As I wrote last week, I've been punished over and over for my investment in QBE Insurance Group Ltd (ASX: QBE). The latest twist in the saga came in August when QBE reported its poor half-year result that was summarised by the Fool as:
- Statutory profit after tax down 46% to $265 million
- Cash profit after tax down 39% to $287 million
- Cash profit ROE of 5.6% (1H15 8.6%)
- Underwriting profit down 5% to $337 million
- Gross written premium flat on a constant currency basis and excluding the Mortgage and Lender Services business
- Combined operating ratio of 99% (1H15 94.1%)
- Debt to equity of 33.7% (FY15 33.6%)
- Final dividend of 21 cents per share, 50% franked (1H15 20 cents, 100% franked)
At the same time QBE lowered its revenue forecast for the coming financial year from $US14.6 billion to $US14.1 billion.
2016 Onwards
Now that we've had time to let the dust settle, I thought it would be a good time to review what analysts are suggesting QBE might be able to achieve for the full year results, due in February 2017.
Analysts are expecting:
- Net profit of $665 million (2015: $687 million)

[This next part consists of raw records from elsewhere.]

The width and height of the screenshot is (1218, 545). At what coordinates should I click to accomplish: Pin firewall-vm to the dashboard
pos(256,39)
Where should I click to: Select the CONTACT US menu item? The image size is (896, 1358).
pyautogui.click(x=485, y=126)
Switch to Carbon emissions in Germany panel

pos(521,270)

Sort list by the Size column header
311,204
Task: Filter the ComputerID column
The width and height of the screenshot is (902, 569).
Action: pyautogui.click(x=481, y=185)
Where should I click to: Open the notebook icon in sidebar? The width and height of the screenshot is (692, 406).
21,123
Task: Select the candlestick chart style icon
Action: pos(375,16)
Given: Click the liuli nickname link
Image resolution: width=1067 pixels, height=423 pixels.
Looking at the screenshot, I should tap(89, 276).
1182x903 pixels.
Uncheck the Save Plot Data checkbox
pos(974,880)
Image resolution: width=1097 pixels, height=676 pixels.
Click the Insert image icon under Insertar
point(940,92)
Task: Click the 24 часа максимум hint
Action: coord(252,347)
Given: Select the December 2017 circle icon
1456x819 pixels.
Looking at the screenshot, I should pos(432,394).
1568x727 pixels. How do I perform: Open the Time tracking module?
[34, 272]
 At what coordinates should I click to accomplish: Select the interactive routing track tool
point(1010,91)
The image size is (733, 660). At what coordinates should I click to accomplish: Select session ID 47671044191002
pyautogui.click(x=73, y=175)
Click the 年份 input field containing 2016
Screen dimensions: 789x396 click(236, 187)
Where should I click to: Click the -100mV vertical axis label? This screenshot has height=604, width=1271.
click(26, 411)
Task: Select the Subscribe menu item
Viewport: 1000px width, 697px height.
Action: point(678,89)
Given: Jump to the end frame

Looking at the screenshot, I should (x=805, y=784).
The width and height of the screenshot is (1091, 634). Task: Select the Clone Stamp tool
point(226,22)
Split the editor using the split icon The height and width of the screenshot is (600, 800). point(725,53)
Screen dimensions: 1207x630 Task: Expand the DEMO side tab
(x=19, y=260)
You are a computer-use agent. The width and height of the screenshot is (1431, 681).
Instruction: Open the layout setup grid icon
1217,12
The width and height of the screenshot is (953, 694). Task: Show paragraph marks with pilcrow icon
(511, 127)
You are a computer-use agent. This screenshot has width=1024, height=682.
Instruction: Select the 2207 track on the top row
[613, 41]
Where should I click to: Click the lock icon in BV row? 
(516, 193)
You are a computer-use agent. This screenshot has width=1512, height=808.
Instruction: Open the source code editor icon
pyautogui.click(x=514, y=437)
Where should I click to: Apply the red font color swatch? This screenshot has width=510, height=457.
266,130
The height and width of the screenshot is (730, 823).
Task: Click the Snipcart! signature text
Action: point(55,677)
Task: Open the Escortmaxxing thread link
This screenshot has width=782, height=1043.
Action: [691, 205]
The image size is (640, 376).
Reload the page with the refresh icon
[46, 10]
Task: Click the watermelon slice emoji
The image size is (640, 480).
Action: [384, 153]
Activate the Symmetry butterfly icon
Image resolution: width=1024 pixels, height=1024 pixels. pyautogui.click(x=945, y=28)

- A full year dividend of 43 cents per share (2015: 50 cents)
- Earnings per share of 49 cents (2015: 65 cents)
Overall, if QBE can achieve those numbers it would appear to me to be a pretty good turnaround from the first half results. I'm sure I'm not alone in thinking that it will be a big task for the revamped management team (of only 2-3 months) to turn around the first half woes that quickly.
QBE's problems have been magnified by the low interest rate environment we find ourselves in so investors need to prepare in case rates remain this way for an extended period.